In the last two stanzas, the narrator becomes more personal. The blackberries remind the narrator of his past and of something he needs forgiveness from. “My bird dog Spot/Eyed blue jays & thrashers. The mud frogs/In rich blackness, hid from daylight”(13-15). Creating a surrounding helps the reader imagine the setting of the poem. The third stanza can be portrayed as the end of the day. “I balanced a gleaming can in each hand/ Limboed between worlds, repeating one dollar” (17-18). He references to the feeling of being in limbo, which is the region between heaven and hell. This could suggest that the narrator needs to be forgiven before he is able to move towards his destiny of heaven or hell. His day spent picking blackberries is as needful as the forgiveness he is seeking.
In the final stanza of the poem, there is a memory of the narrator that is being formed into reality. “When I leaned closer I saw the boy & girl my age, in the wide back seat Smirking/ & it was then I remembered my fingers /Burning with thorns among the berries too ripe to touch.”(21-24); He is imagining himself as a young boy, picking berries with a young girl. The young girl is the existence of his need for forgiveness; something could have happened that makes the narrator seek forgiveness in blackberries. The imaginations of the two children could have been there to tell him that his hands were bleeding and wounded from the thorns of the berries.

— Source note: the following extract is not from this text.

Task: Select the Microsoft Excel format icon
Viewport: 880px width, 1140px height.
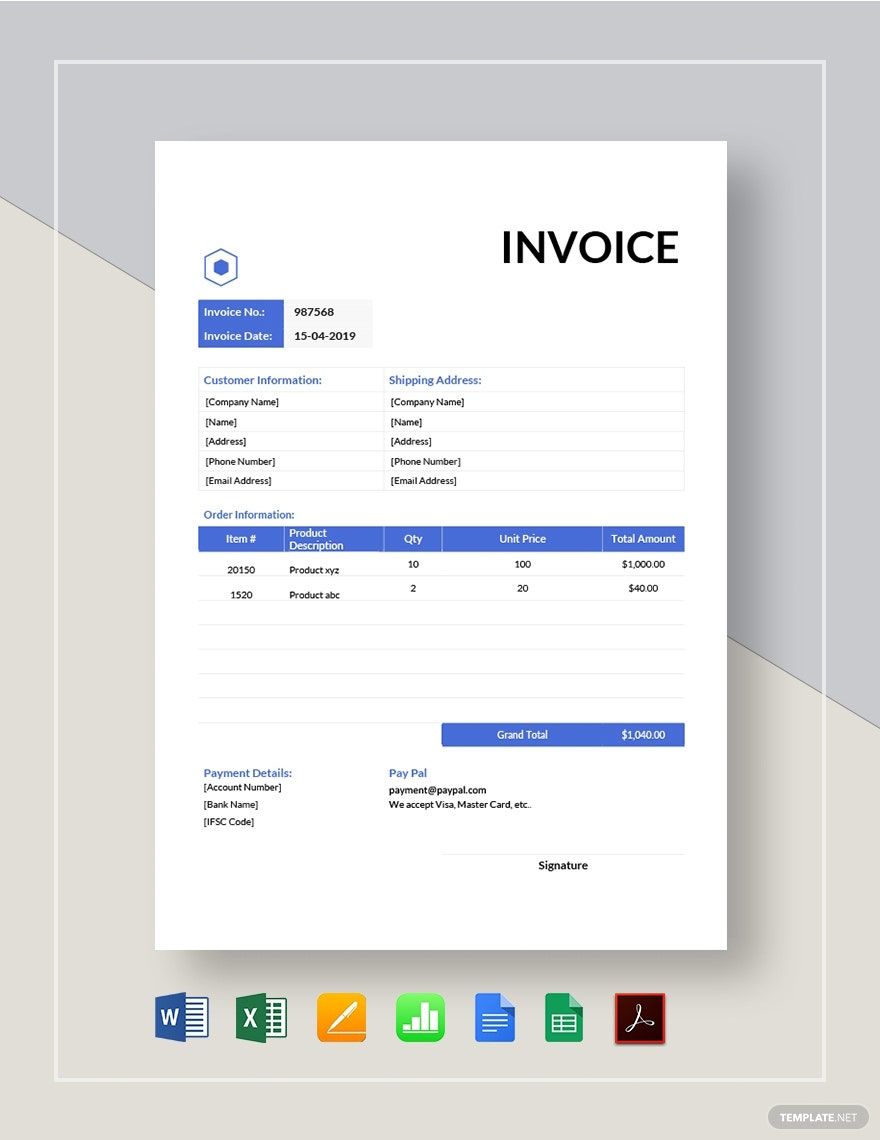Action: 260,1017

In conclusion the poem, “Blackberries”, by Yusef Komunyakaa, in my opinion is, a poem of a missed childhood of picking blackberries in the summer sun. In reading this, the reader feels his remorse for what could have been and how feeling guilty may cause his need for forgiveness. The poem is about life and how good it can be. The blackberries are a metaphor for the narrator’s childhood and the thorns pricking his fingers is the everyday reminder of the pain and anguish he feels.